[Text passage]
--- --- ---

Five West Cork farms will have the opportunity to take part in a trial test of a mobile biomass refinery from next May.
FIVE West Cork farms will have the opportunity to take part in a trial test of a mobile biomass refinery from next May.
Farmers at last week’s second annual AgriTech conference, organised by the Ludgate Hub in association with Carbery and AIB, heard that by using the mobile refinery, they would potentially get four usable and saleable products from their grass: an equivalent silage, a feed, a protein and a fertiliser.
Prof Johan Sanders of the Wageningen University in Holland and James Gaffey, a bio-refinery specialist at the Institute of Technology in Tralee, outlined the potential gains for farmers of securing a source of income from biomass produced on their farms.Speaking at Skibbereen Community School Prof Sanders said: ‘There are many more valuable products that can be refined from biomass that can be harvested on or close to the farm where they are grown. Proteins, fibres, minerals, acids, oligo-saccharides, lipids, mono/di- saccharides and polysaccharides can all be refined from grass and can add extra value to what is normally, a single use material.’
All of these bi-products can be used in everything from compound feed, construction materials and polymer products and even the production of biofuel, ethanol.

--- --- ---

[Source information]
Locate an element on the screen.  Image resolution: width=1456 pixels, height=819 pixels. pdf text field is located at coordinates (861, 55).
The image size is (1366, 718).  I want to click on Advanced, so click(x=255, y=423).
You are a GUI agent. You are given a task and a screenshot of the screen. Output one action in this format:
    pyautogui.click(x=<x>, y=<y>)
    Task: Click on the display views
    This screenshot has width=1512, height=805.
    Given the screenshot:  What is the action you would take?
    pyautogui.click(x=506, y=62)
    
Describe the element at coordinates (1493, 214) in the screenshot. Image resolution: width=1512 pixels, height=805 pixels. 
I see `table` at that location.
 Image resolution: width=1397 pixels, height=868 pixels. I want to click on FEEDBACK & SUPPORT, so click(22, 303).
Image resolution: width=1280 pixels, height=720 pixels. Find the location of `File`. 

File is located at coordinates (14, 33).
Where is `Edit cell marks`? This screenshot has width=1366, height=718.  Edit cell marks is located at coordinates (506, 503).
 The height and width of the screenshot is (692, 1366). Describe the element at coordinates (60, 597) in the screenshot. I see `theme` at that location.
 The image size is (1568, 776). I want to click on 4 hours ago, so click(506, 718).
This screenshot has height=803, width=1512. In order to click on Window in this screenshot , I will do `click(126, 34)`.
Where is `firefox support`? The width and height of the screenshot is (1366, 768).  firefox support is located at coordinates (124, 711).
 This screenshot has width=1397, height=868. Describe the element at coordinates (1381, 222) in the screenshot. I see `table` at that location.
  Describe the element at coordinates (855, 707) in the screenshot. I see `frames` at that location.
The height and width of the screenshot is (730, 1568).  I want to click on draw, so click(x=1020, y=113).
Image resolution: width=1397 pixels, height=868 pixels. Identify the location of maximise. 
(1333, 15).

--- --- ---

[What is being asked]
Carry on the news report about the mobile biomass refinery trial on West Cork farms from the end of its last sentence. The lines above play no part in what comes next.

[Output of the task]
‘The refined products can then be sold on,’ Prof Sanders said, ‘reducing the dependence on imported products while sustaining and encouraging rural employment.’
James Gaffey said: ‘Five farms in West Cork will trial a mobile grass bio-refinery. This will begin next May and will last for two years. From an Irish perspective, there is an opportunity to become leaders in a post-oil age, displacing imports with locally and sustainably produced sources of bio-based chemicals, materials, and feed.’
Enda Buckley, director of sustainability with Carbery Group said: ‘We would see this as an addition to a silage based platform. While the refinery will extract products from the grass that would normally not be available, the process also delivers to the farmer feed in the form of haylage.’
On the continent this method of refining is known as ‘valorisation’.
‘This process is all about getting every bit of value for the farmer,’ Enda continued.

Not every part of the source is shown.